• Written request:
Copy out, word for word, the lines of the entries below, beginning with the first line and stopping after the line that contains "point(93,882)".

[Start Data extract]

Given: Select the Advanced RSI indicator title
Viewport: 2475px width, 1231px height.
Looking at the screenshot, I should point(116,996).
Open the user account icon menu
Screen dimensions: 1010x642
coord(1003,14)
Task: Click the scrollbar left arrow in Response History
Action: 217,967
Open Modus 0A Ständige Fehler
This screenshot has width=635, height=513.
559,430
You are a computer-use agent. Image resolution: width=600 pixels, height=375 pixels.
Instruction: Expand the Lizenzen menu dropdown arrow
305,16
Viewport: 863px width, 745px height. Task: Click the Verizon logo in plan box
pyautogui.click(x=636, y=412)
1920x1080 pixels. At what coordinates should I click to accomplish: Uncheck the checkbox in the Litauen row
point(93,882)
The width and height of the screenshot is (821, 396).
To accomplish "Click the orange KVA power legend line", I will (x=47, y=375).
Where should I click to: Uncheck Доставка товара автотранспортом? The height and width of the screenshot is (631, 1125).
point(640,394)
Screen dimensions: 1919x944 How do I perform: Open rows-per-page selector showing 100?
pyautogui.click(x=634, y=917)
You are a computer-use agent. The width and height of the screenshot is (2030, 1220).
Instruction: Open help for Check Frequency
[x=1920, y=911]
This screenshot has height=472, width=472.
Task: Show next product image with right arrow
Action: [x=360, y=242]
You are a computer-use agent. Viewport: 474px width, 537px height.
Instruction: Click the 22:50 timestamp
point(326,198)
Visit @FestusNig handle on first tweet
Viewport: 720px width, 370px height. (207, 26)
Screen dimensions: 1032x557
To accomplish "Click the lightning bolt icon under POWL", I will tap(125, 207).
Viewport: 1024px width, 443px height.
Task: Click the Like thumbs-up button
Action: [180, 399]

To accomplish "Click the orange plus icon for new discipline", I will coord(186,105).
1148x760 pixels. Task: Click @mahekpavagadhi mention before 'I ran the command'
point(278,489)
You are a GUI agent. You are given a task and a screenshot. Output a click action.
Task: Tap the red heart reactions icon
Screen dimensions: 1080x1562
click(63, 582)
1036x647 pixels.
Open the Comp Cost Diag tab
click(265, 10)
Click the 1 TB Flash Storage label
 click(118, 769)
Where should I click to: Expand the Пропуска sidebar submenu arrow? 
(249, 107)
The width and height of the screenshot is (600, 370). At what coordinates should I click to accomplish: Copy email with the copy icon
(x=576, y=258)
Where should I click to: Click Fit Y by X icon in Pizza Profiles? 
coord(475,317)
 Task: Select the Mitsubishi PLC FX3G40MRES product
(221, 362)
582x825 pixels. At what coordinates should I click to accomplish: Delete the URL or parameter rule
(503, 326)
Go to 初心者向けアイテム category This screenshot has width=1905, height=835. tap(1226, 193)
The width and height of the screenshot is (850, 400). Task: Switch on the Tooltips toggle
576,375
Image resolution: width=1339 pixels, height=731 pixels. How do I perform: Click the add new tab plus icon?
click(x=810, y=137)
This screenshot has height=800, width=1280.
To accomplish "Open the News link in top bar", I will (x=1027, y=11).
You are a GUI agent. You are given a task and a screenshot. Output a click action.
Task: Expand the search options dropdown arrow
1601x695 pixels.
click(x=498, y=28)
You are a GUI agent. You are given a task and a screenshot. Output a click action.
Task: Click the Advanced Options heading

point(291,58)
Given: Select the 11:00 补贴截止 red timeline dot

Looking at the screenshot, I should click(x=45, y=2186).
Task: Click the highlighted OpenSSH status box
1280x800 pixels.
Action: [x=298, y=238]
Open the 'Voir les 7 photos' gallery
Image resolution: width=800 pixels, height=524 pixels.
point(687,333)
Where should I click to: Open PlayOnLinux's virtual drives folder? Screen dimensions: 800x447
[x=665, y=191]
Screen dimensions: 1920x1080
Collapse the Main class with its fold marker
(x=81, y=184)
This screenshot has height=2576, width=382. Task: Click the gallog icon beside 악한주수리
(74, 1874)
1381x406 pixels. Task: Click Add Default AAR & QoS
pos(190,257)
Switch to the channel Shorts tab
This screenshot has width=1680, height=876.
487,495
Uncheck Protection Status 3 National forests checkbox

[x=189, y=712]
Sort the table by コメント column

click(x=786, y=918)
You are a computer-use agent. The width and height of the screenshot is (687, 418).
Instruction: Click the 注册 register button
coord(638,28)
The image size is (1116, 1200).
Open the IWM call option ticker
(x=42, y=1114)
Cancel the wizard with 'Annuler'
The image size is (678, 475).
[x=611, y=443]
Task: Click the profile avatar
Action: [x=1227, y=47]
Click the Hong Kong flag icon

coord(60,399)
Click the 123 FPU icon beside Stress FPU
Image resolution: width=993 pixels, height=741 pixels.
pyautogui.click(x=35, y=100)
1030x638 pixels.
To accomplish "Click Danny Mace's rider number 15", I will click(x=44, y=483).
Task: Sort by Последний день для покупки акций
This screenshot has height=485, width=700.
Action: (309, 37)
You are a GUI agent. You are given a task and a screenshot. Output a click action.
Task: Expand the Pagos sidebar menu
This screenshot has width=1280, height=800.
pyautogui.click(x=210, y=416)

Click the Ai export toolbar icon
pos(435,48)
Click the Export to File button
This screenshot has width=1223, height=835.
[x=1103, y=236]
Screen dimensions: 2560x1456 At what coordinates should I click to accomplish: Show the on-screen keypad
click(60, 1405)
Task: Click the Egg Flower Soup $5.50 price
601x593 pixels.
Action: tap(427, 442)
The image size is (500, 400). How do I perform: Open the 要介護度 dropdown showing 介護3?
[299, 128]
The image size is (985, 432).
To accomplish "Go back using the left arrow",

[End Data extract]

• Right answer:
Given: Select the Advanced RSI indicator title
Viewport: 2475px width, 1231px height.
Looking at the screenshot, I should point(116,996).
Open the user account icon menu
Screen dimensions: 1010x642
coord(1003,14)
Task: Click the scrollbar left arrow in Response History
Action: 217,967
Open Modus 0A Ständige Fehler
This screenshot has width=635, height=513.
559,430
You are a computer-use agent. Image resolution: width=600 pixels, height=375 pixels.
Instruction: Expand the Lizenzen menu dropdown arrow
305,16
Viewport: 863px width, 745px height. Task: Click the Verizon logo in plan box
pyautogui.click(x=636, y=412)
1920x1080 pixels. At what coordinates should I click to accomplish: Uncheck the checkbox in the Litauen row
point(93,882)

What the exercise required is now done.